▶ Data rows:
** start **

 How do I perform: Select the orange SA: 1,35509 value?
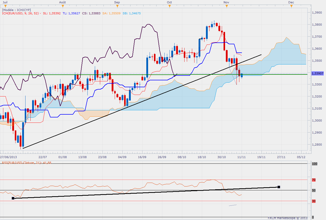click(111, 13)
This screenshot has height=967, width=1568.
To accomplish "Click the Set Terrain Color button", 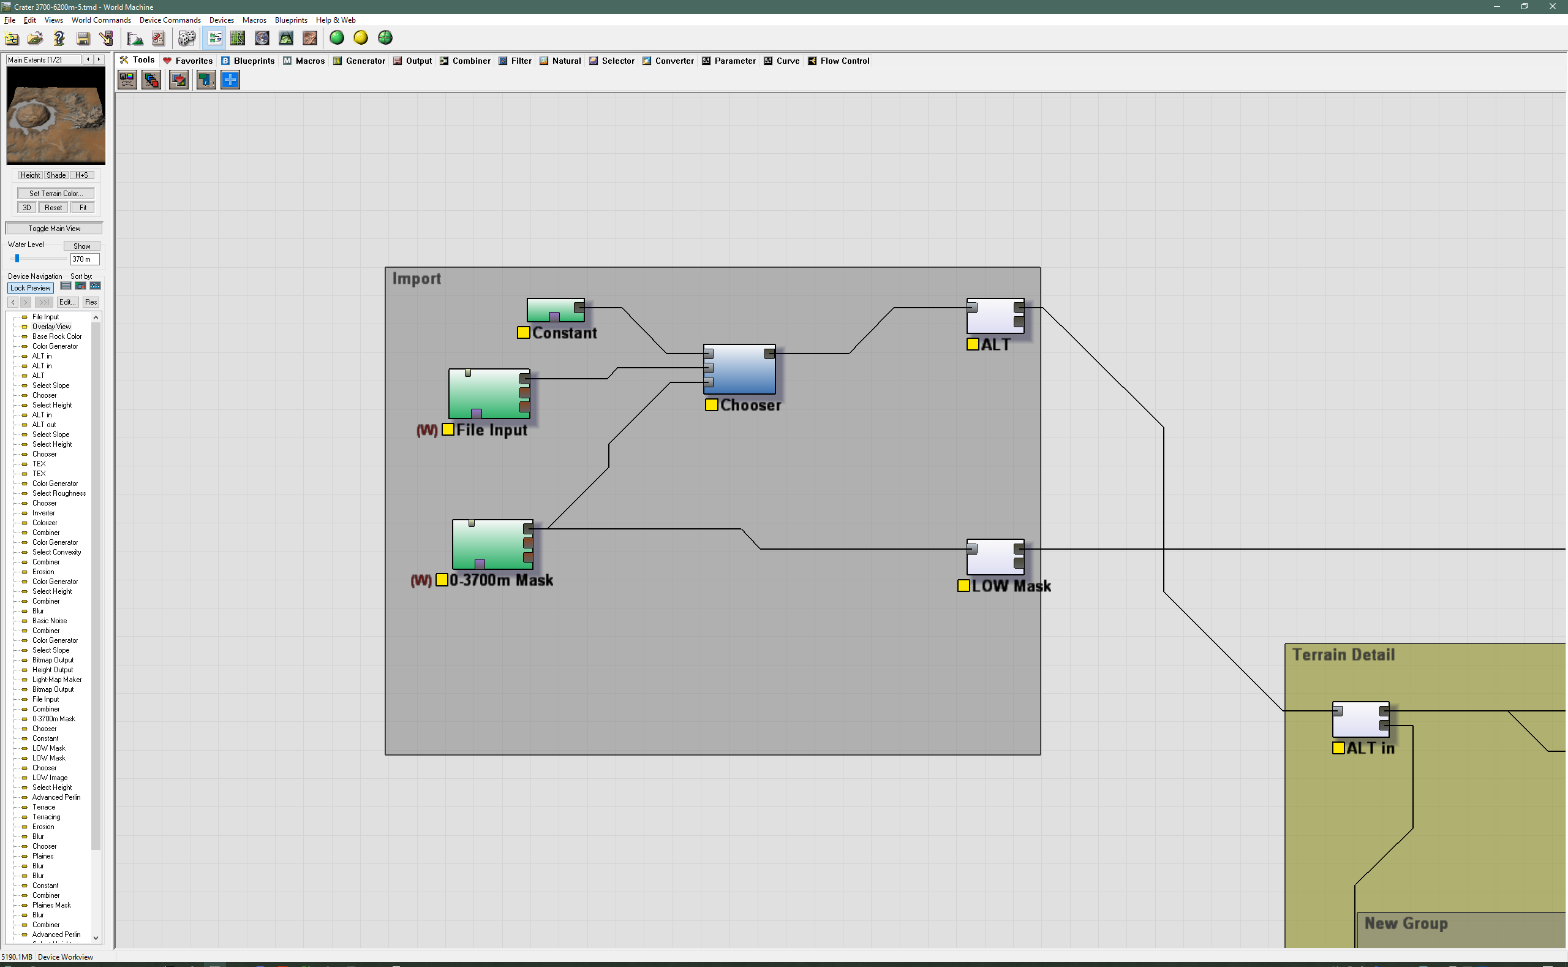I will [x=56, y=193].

** end **
** start **

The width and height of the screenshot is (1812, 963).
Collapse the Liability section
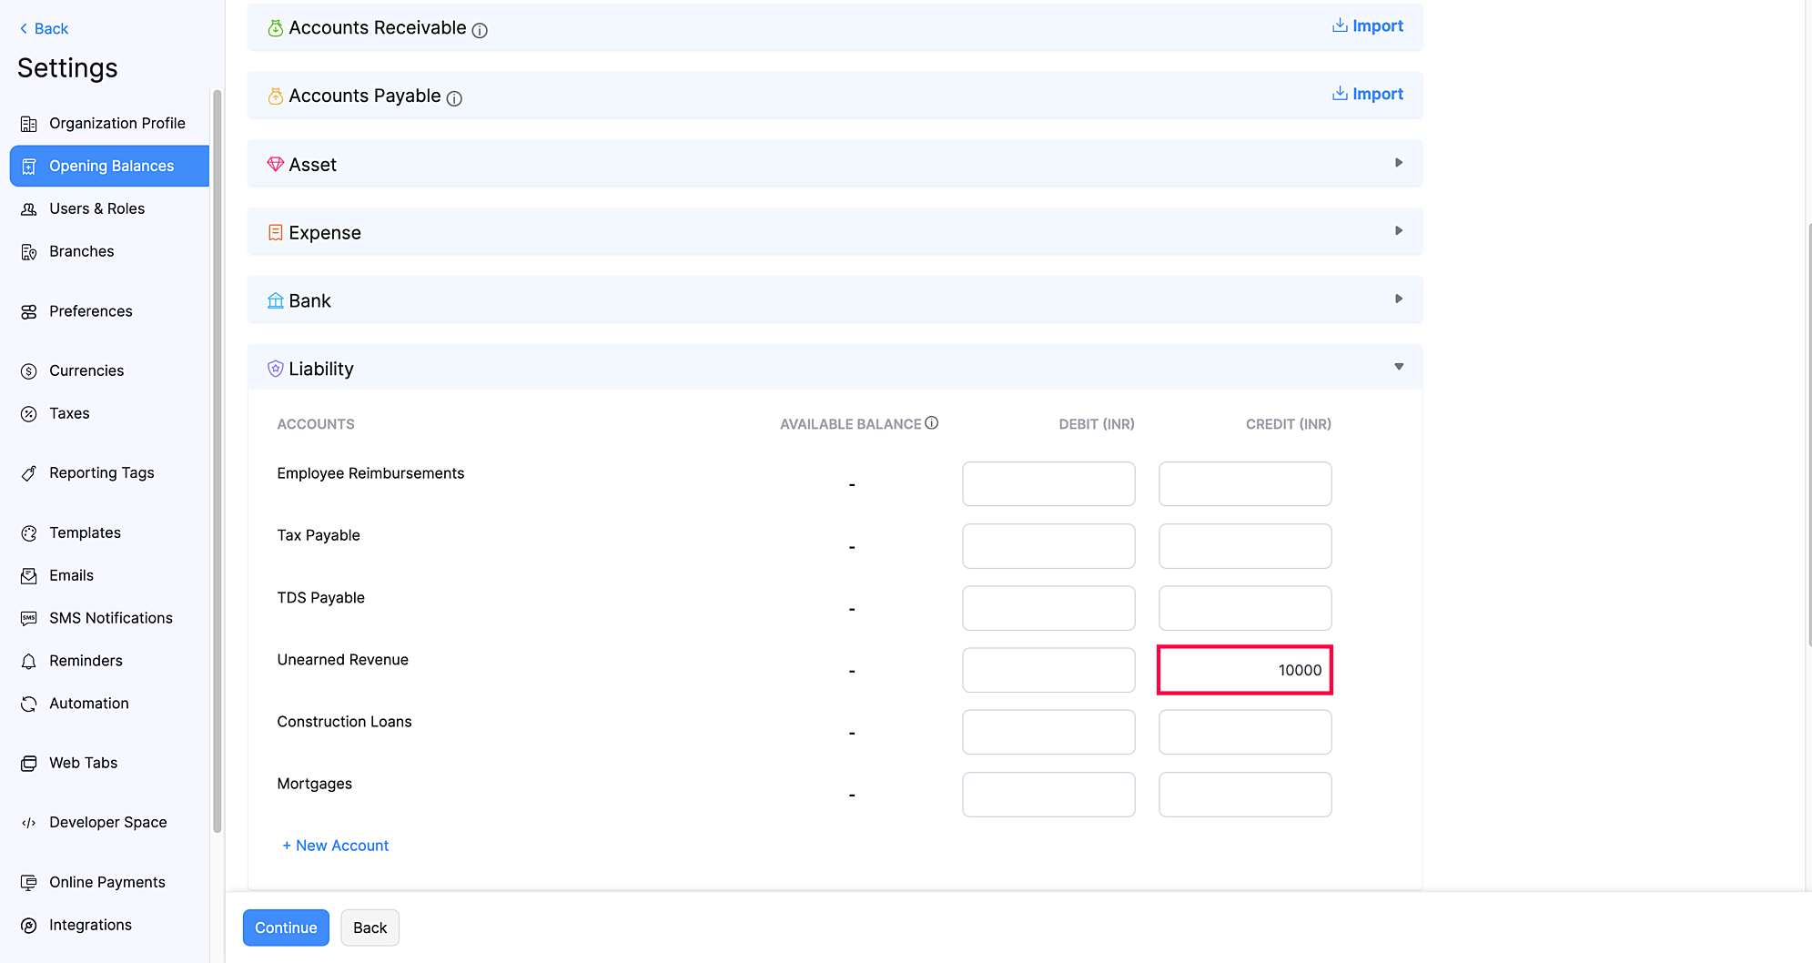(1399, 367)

** end **

▶ Set task: Put the entries from the line with "The width and" up to and including the line with "(1399, 367)" into a two-column CSV with the columns instruction and response. Give one row per entry and only those entries, with each field quoted and line breaks replaced by spaces, and leave the pictures out.

▶ The response:
instruction,response
"The width and height of the screenshot is (1812, 963). Collapse the Liability section","(1399, 367)"